Exercises should be done with great care; if you do them wrong, you can do more harm than good. If you are unsure, a physical therapist or rehab specialist (physiatrist) will be able to guide you.
Therapy for Lumbar Pain
Various types of therapy also can help lumbar pain:
- Physical therapy. For starters, physical therapy can help strengthen the core, improve mobility and flexibility, and promote better posture.
- Massage, acupuncture, or spinal manipulation. Chiropractors, acupuncturists, and massage therapists specialize in these approaches for strains, sprains, and minor misalignments. The American Academy of Family Physicians reports that the evidence for the effectiveness of these modalities is “low quality,” but many people swear by them. Get recommendations from local friends for a good therapist. If you don’t see considerable improvement within six sessions of any approach, then it is unlikely to be of further benefit. (These approaches are not recommended for people with osteoporosis, nerve involvement, or inflammatory conditions such as rheumatoid arthritis.)

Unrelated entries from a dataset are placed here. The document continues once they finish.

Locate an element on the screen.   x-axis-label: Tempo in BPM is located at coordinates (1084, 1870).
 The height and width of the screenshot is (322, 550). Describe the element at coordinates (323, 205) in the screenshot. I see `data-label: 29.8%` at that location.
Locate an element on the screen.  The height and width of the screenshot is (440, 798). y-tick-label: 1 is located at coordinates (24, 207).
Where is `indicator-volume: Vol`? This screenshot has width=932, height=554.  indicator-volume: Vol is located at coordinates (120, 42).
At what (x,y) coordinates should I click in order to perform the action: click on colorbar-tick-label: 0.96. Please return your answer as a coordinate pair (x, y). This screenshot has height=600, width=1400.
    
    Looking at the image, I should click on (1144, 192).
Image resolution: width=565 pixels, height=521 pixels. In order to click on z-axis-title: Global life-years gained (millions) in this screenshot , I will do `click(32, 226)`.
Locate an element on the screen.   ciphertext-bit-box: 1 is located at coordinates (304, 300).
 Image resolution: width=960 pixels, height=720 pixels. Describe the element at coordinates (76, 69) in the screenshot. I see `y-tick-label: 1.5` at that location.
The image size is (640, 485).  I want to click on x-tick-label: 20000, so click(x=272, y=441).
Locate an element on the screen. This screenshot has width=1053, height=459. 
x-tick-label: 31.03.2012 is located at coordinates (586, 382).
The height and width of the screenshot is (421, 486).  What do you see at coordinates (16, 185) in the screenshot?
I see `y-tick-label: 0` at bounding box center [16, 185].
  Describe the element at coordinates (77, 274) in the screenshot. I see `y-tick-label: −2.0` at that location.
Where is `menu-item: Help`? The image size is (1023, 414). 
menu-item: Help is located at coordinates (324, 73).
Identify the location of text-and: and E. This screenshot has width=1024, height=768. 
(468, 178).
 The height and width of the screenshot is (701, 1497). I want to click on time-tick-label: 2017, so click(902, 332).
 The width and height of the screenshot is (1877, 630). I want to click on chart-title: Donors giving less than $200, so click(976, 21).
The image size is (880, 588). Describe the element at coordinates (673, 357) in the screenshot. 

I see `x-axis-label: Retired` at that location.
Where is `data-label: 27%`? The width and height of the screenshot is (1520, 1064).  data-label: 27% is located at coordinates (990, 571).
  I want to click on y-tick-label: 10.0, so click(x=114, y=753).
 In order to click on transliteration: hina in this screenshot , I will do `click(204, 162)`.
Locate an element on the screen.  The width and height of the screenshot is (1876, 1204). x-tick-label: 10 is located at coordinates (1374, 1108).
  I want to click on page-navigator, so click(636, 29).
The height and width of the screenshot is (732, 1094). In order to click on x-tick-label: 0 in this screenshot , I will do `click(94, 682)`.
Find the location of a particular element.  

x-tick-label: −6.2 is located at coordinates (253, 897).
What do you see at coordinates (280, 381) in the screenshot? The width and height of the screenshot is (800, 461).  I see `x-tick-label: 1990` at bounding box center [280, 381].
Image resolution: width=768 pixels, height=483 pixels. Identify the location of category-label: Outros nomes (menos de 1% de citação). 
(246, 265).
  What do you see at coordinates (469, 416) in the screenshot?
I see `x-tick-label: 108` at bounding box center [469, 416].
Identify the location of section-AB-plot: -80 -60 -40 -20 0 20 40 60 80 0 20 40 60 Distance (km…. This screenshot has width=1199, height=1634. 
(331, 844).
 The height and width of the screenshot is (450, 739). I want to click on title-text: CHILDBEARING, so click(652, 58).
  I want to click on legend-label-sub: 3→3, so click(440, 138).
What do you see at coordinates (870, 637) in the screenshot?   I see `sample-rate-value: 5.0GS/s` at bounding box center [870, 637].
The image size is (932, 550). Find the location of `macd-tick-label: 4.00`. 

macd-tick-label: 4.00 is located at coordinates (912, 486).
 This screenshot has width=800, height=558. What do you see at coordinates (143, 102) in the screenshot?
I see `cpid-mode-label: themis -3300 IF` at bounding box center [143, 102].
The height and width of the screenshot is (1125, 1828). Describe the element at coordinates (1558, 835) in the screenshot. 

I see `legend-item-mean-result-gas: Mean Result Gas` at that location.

- Other treatments. Your doctor may also recommend a variety of other treatments, depending on your diagnosis including: Biofeedback, nerve block therapies, epidural steroid injections, and transcutaneous electrical nerve stimulation (TENS).
Another Option: Surgery
Surgery may be considered when other treatments fail or if there’s a serious underlying cause (such as spinal stenosis).
A variety of surgical techniques are available, from vertebroplasty for compression fractures due to osteoporosis, spinal laminectomy for spinal stenosis, and discectomy for severe herniation of a disc. Your surgeon will advise you on the best surgical procedure for your condition and general health.